Il femminicidio di Roberta Perillo e quelle braccia “inutili”, doloranti e violente degli uomini

by Antonella Soccio

“Avevo dolore alle mani. Mi fanno male le braccia. Ma l’ho uccisa? Io l’ho solo strangolata”. Sembra siano state queste le prime parole pronunciate ieri a San Severo dal 37enne Francesco D’Angelo dopo aver strangolato la fidanzata, Roberta Perillo, ex studentessa di Graphic Design all’Accademia di Foggia di 32 anni.

“Mi fanno male le mani, le braccia” riporta alla mente la famosa battuta “mi fanno male i capelli” di Deserto Rosso.

Il paragone appare sacrilego e fuori luogo, ma sotto sotto non lo è. I capelli simbolo della relazione con l’esterno, con il linguaggio e la comunicazione, per le donne, le mani, le braccia, la forza per gli uomini.

Per una volta, in questo ennesimo femminicidio, occorre spostare le immagini, dal corpo della vittima, esanime strangolato in bagno, nella vasca, al corpo del carnefice, che si percepisce senza senso e senza ruolo, col crollo del patriarcato. Con le braccia inutili, se non possono afferrare, tenere.  

Dobbiamo illuminare il corpo e le mani di un giovane uomo, con un disagio psichico, in cura farmacologica, in crisi di azione e di virilità. È in quelle mani e in quelle braccia doloranti, che hanno appena commesso un crimine vergognoso e brutale, che va ricercata l’educazione maschile al desiderio, all’amore, all’agguantare la vita con uno schema nuovo dopo secoli, che ancora manca.

Sotto i riflettori questa volta tutti insieme dobbiamo collocare il corpo maschile.

Perché il corpo femminile questa volta può solo dirci che Roberta in appena due mesi di relazione aveva capito che Francesco non era l’uomo per lei.
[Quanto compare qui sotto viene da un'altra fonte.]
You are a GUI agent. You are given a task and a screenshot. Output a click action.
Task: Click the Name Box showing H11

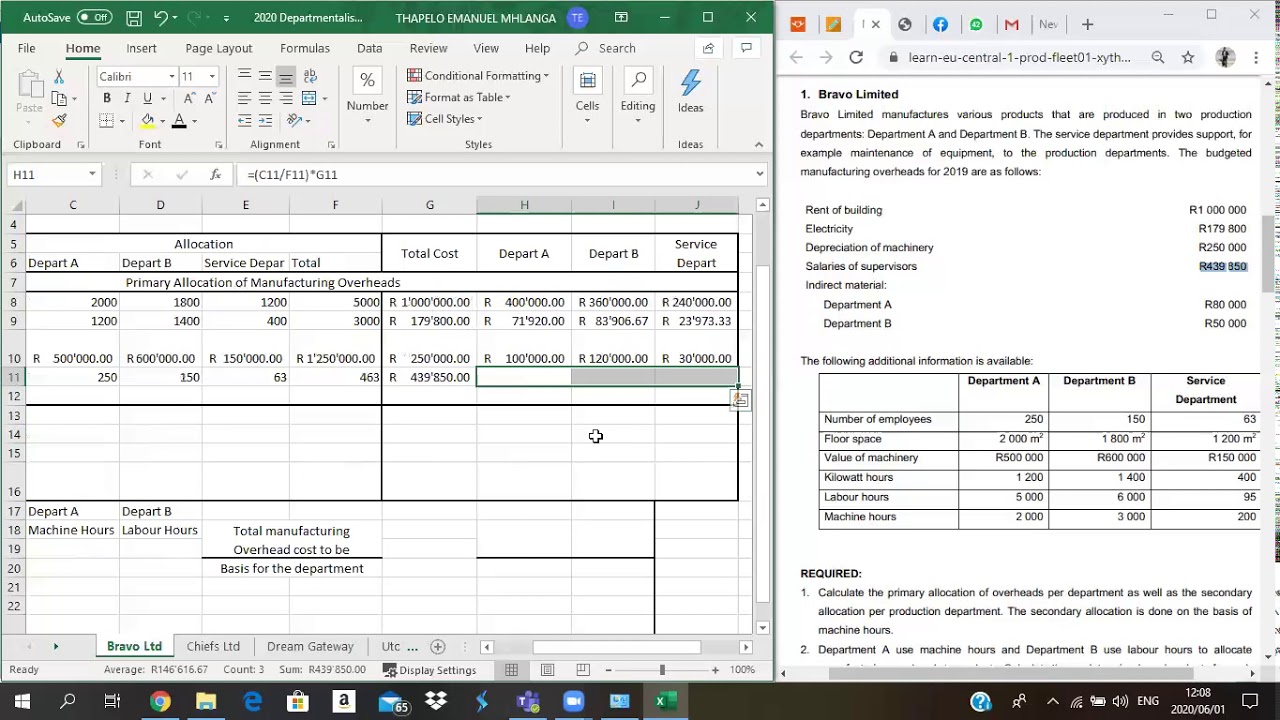[x=47, y=174]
Le sono bastati due mesi per accorgersi che aveva sbagliato bersaglio.

Quante donne invece attendono anni per sottovalutazione, paura di restare sole, voglia di omologazione ad un modello patriarcale che vuole ancora le donne necessariamente legate ad un uomo, mortificazione di se stesse, capovolgimento dell’amore in umiliazione? Non è il caso di Roberta. La sua unica imprudenza, comune a tante donne, troppe, è stata quella di voler fare tutto da sé. Si crede sempre, nella bolla sadomasochistica che avvolge sempre ognuna di noi, di poter risolvere da sole le cose.

Dopo soli due mesi di flirt, conoscenza, nascente amore, compagnia, ricerca dell’altro, si può già rischiare di morire in casa propria?

“Ti voglio lasciare”, è stata la sua consapevolezza di ieri. A cui è arrivata puntuale la minaccia di suicidio di un uomo debole. “Tu non mi aiuti a risolvere i nostri problemi”, le ha ribattuto.

“I segnali c’erano e c’erano tutti. Le amiche lo sapevano. Nessuno l’ha ascoltata. Vi chiedo di impegnarci tutte insieme contro la violenza che imperversa contro di noi, fino all’omicidio. Io sono qui a raccogliere le forze di contrasto di tutte voi. Procediamo insieme con le armi che conosciamo e che ci appartengono: la musica, l’arte, le parole, le testimonianze. Scuotiamo le coscienze, ma soprattutto incidiamo sulla cultura patriarcale e maschilista trasmessaci”, ha scritto la direttrice del Mat di San Severo Elena Antonacci.

Sì, concentriamoci sul corpo maschile, che gli uomini devono ridisegnare, per trovare nuovo senso. E concentriamoci sulla nostra capacità di creare legami.

Nella danza macabra della morte confusa per amore dobbiamo avere il coraggio di chiedere aiuto. Subito. Non si sarà meno libere né meno autonome, nel riconoscere la nostra fragilità.